▶ **TRAVAIL À FAIRE**:
1. D'après le texte sur la psychologie de la crise, comment étaient considérés en juin-juillet 2008 ceux qui alertaient sur la gravité et la proximité d'un chaos monétaire ?
2. Recopiez le passage du texte sur la psychologie de la crise qui commence par « Peut-être est-il bon » et se termine par « des fonds souverains. ».

▶ **TEXTE FOURNI**:

·····

Psychologie de la crise
Pour celui qui a vécu toutes les grandes crises de l’après guerre, une évidence s’impose : on oublie radicalement l’état d’esprit dans lequel on était juste avant qu’elles ne se déclenchent tout autant que son évolution au cours de leur déroulement. Progressivement on reconstruit les évènements et on perd le souvenir de la manière dont soi-même et plus généralement l’opinion ont vécu la période. Aucune analyse économique rétrospective n’est vraiment à même de reconstituer l’évolution de ces sentiments fugaces.
Peut-être est-il bon six mois après le déclenchement de la catastrophe économique en cours de fixer quelques grands mouvements de l’âme collective avant qu’ils ne s’effacent ?
On l’a généralement oublié mais en juin-juillet 2008 le sentiment de l’imminence d’une crise économique est généralement absent. Ceux qui comme nous alertons sur la gravité et la proximité d’un chaos monétaire grave sont considérés comme des Cassandre. Il est vrai que le premier semestre a vu une bouffée de hausses spéculatives absolument gigantesques que la majorité des commentateurs mettent sur le compte d’une croissance échevelée et ne voient pas comme le dérèglement ultime de la finance mondiale. On voit une Chine triomphante collectant partout les réserves mondiales de matières premières et au premier chef de pétrole, comme les terrains agricoles. On s’inquiète de l’arrogance des fonds souverains.

·····

▶ **DONNÉES FOURNIES**:

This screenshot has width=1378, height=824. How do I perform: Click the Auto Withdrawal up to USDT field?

·····

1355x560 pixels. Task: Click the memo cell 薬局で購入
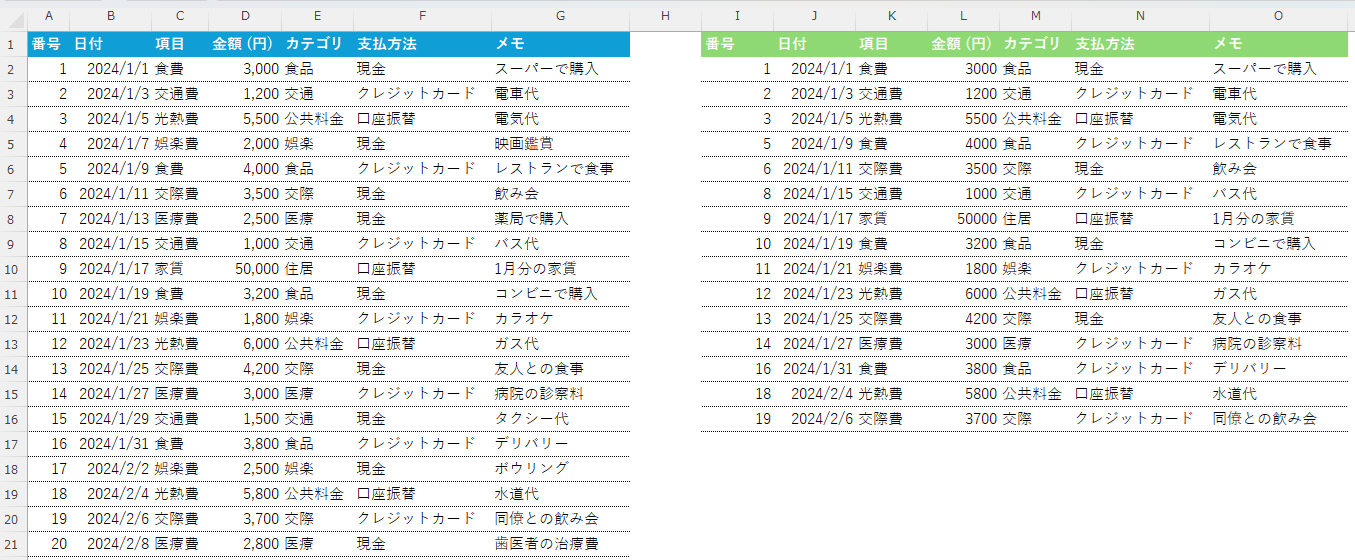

·····

▶ **RÉPONSES RÉDIGÉES**:
1. Ils étaient considérés comme des Cassandre.

2.
Peut-être est-il bon six mois après le déclenchement de la catastrophe économique en cours de fixer quelques grands mouvements de l’âme collective avant qu’ils ne s’effacent ?
On l’a généralement oublié mais en juin-juillet 2008 le sentiment de l’imminence d’une crise économique est généralement absent. Ceux qui comme nous alertons sur la gravité et la proximité d’un chaos monétaire grave sont considérés comme des Cassandre. Il est vrai que le premier semestre a vu une bouffée de hausses spéculatives absolument gigantesques que la majorité des commentateurs mettent sur le compte d’une croissance échevelée et ne voient pas comme le dérèglement ultime de la finance mondiale. On voit une Chine triomphante collectant partout les réserves mondiales de matières premières et au premier chef de pétrole, comme les terrains agricoles. On s’inquiète de l’arrogance des fonds souverains.